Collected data

* * *

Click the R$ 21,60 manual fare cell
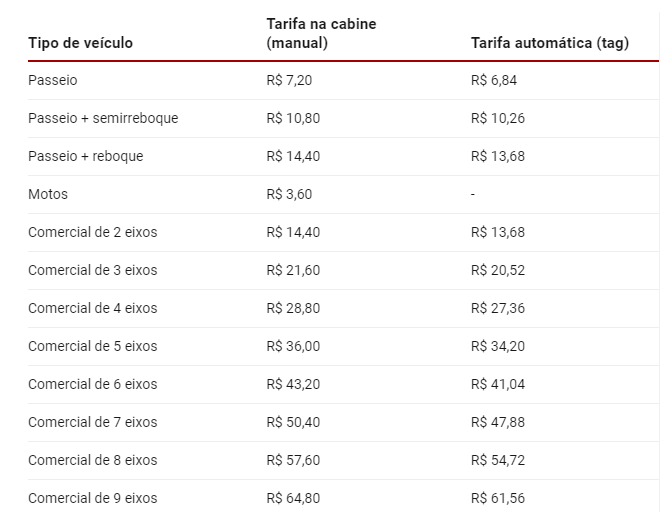The height and width of the screenshot is (530, 660). (x=293, y=270)
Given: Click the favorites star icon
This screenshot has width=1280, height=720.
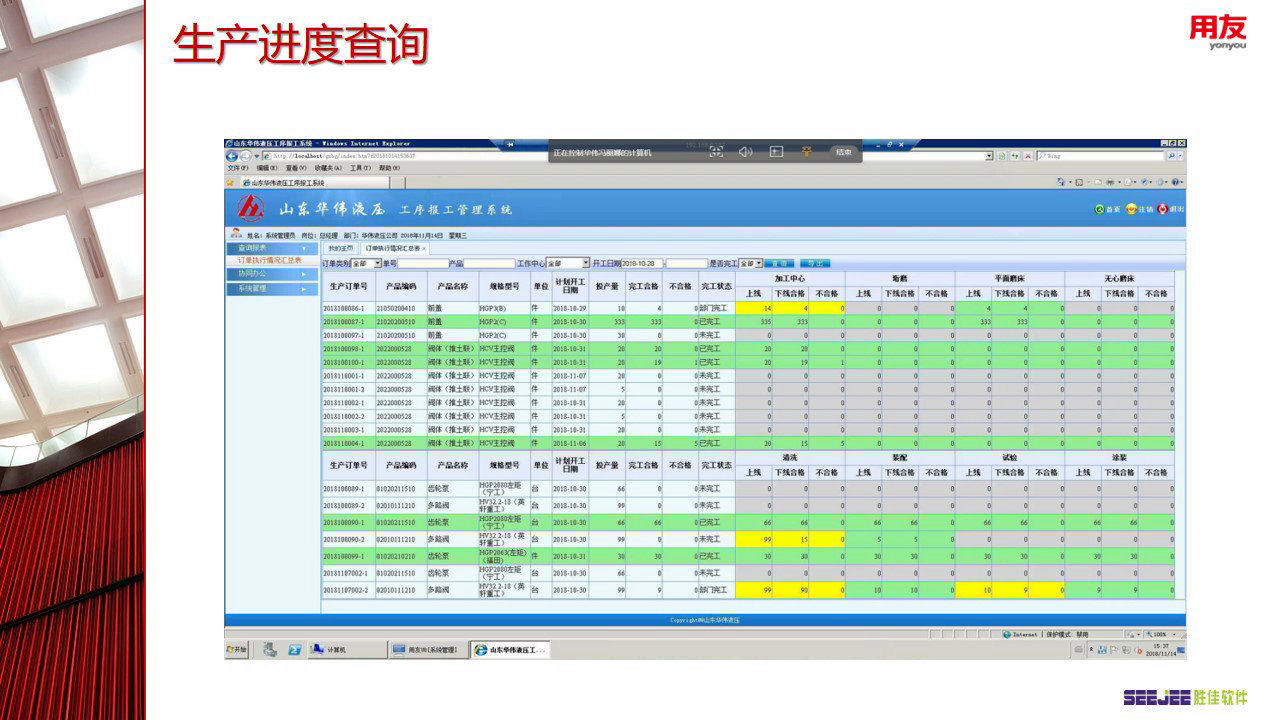Looking at the screenshot, I should pos(230,182).
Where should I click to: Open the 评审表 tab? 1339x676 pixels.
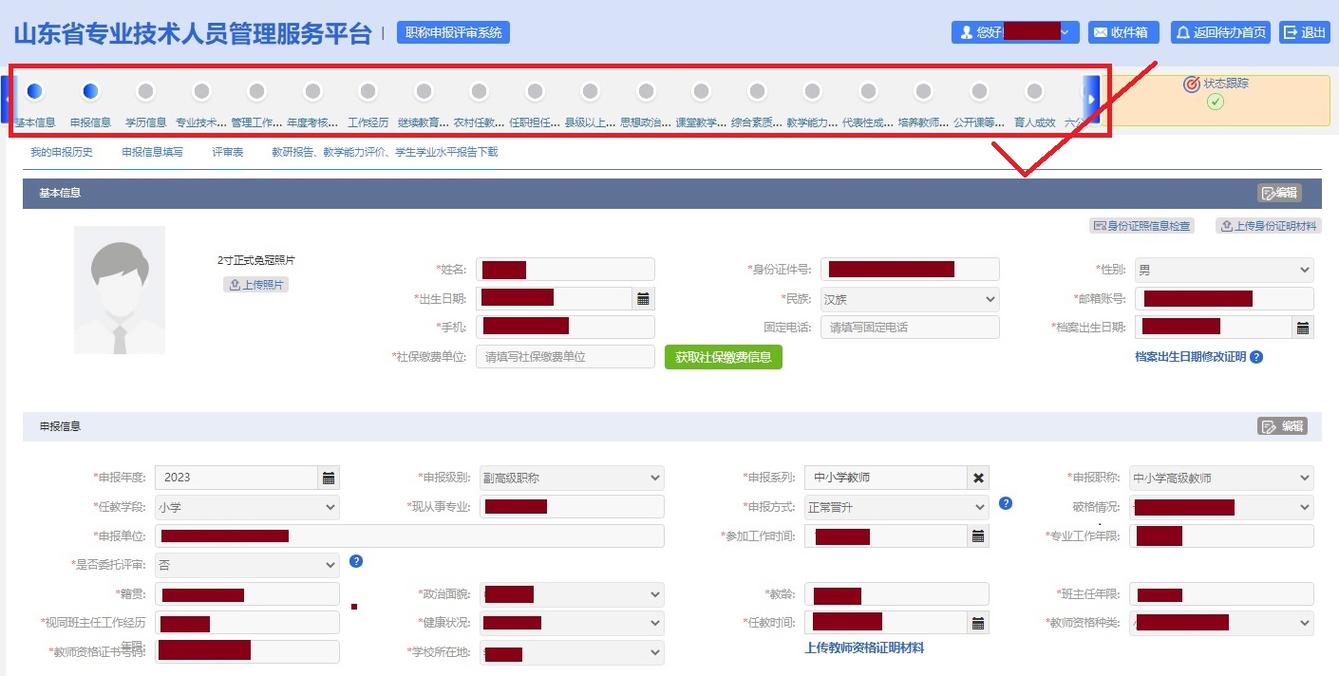[227, 151]
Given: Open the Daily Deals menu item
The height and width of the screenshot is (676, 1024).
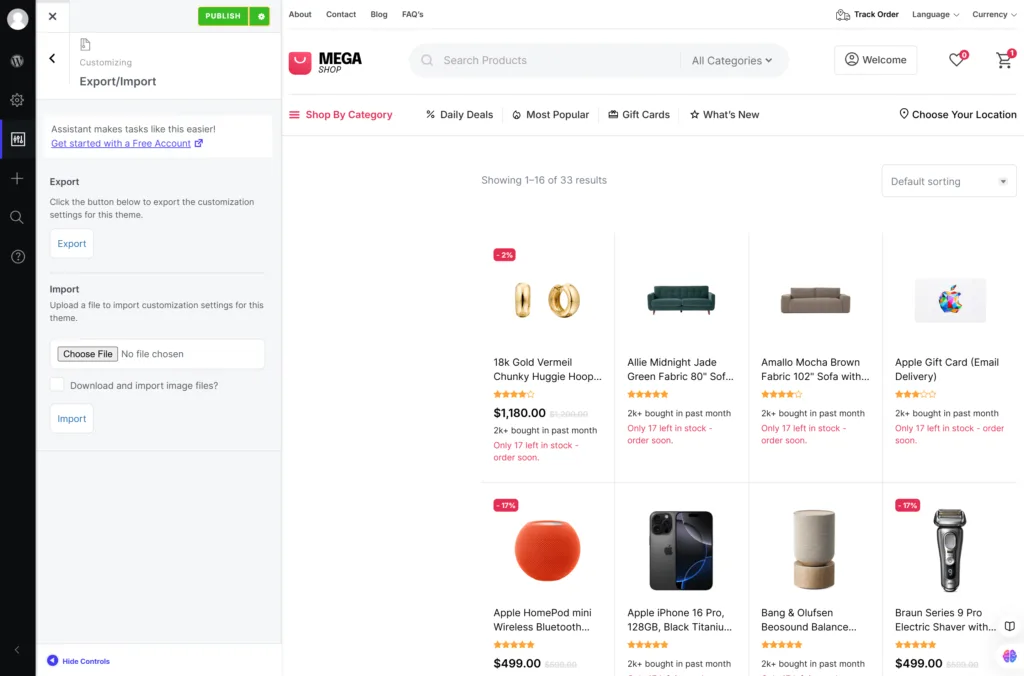Looking at the screenshot, I should coord(459,114).
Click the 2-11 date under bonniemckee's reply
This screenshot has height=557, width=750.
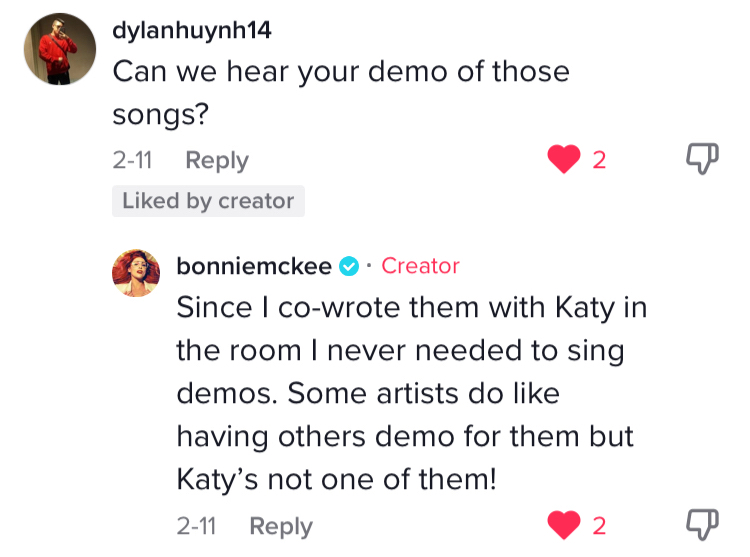(x=197, y=526)
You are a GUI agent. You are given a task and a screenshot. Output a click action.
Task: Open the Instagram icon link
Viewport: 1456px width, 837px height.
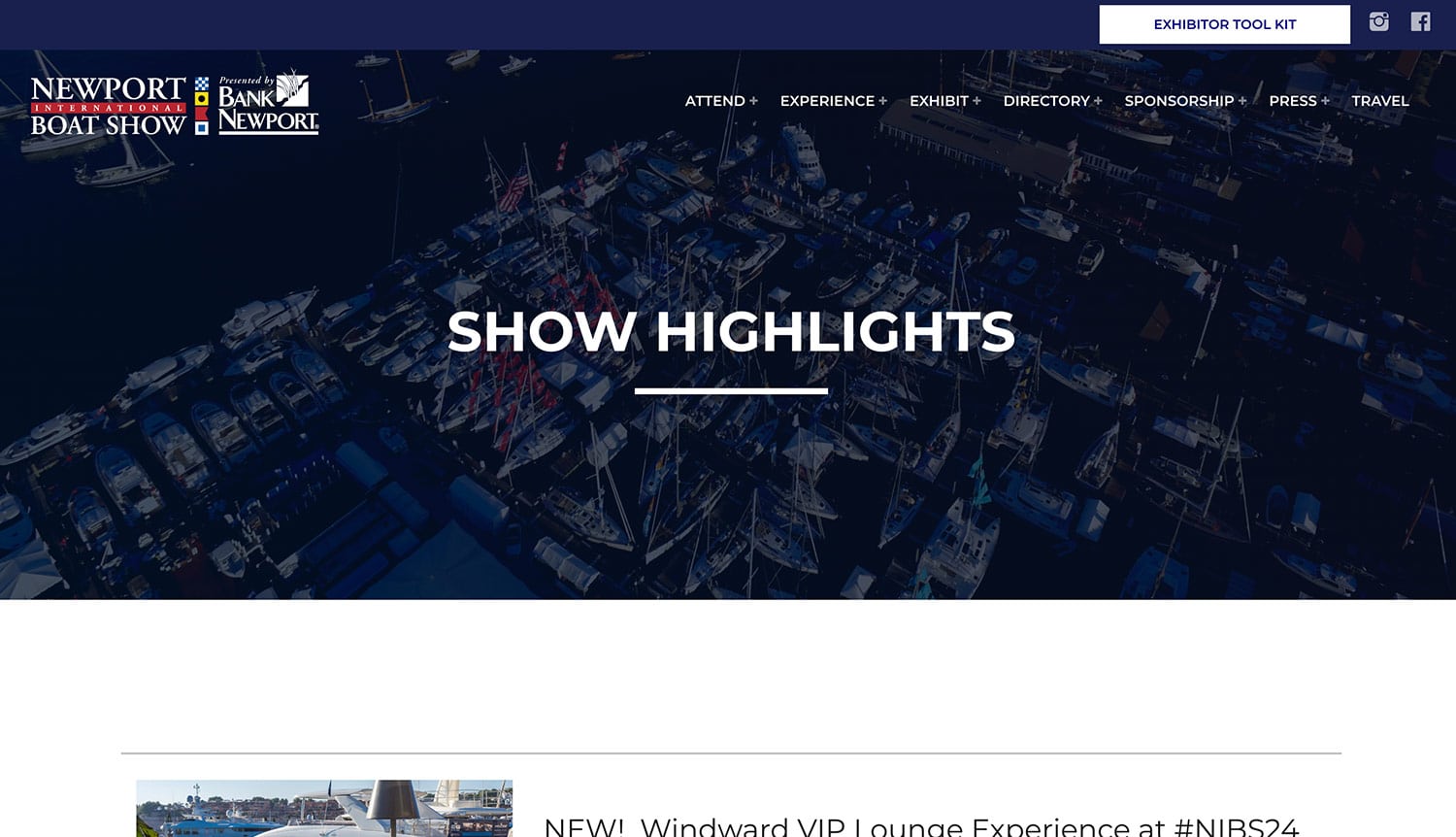tap(1378, 21)
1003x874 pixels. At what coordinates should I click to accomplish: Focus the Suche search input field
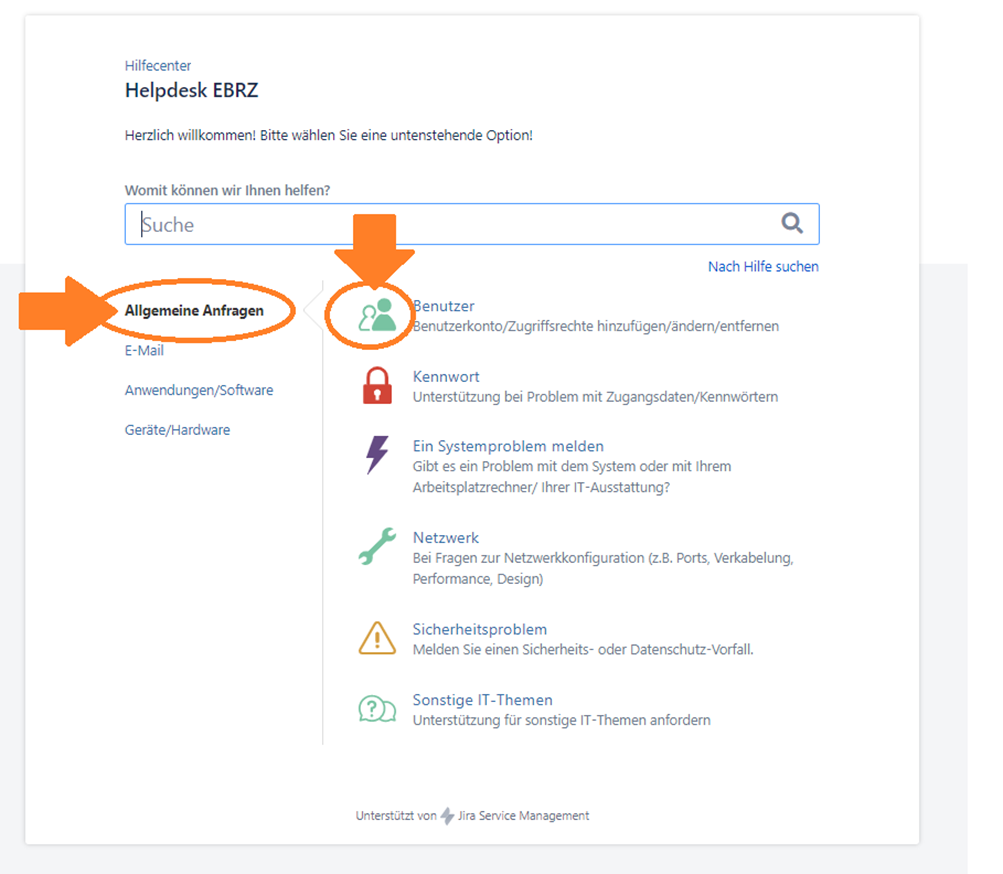pyautogui.click(x=472, y=224)
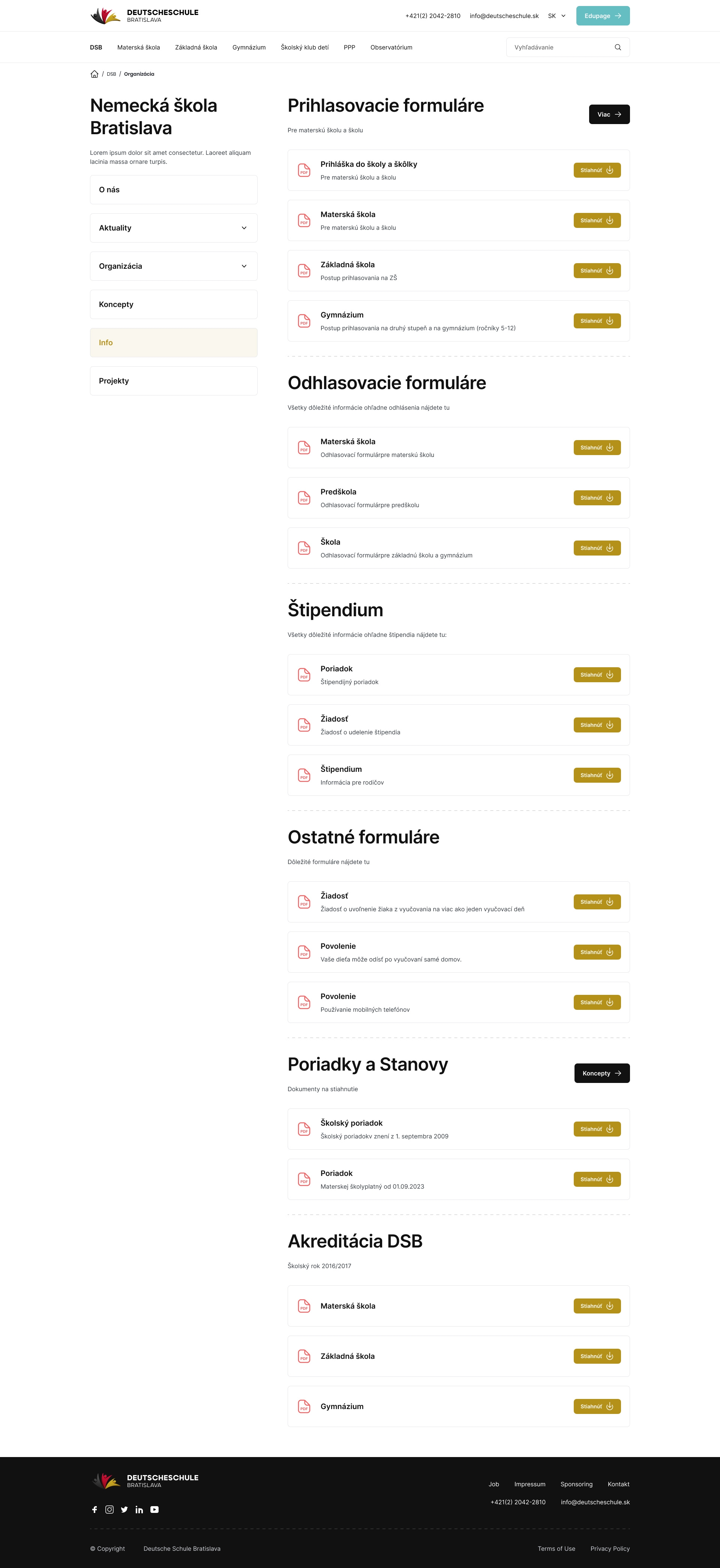Click the Edupage button
Viewport: 720px width, 1568px height.
(x=602, y=16)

* * *

> [Task directions] Keep the pictures out of the copy and return the rest of the data above exactly.

> [Answer to the exercise]
Click the R$ 21,60 manual fare cell
The height and width of the screenshot is (530, 660). (x=293, y=270)
Given: Click the favorites star icon
This screenshot has width=1280, height=720.
Looking at the screenshot, I should pos(230,182).
Where should I click to: Open the 评审表 tab? 1339x676 pixels.
[227, 151]
Given: Open the Daily Deals menu item
The height and width of the screenshot is (676, 1024).
Looking at the screenshot, I should coord(459,114).
Click the 2-11 date under bonniemckee's reply
This screenshot has height=557, width=750.
(x=197, y=526)
You are a GUI agent. You are given a task and a screenshot. Output a click action.
Task: Open the Instagram icon link
Viewport: 1456px width, 837px height.
tap(1378, 21)
1003x874 pixels. At what coordinates should I click to accomplish: Focus the Suche search input field
pyautogui.click(x=472, y=224)
Click the Edupage button
Viewport: 720px width, 1568px height.
(x=602, y=16)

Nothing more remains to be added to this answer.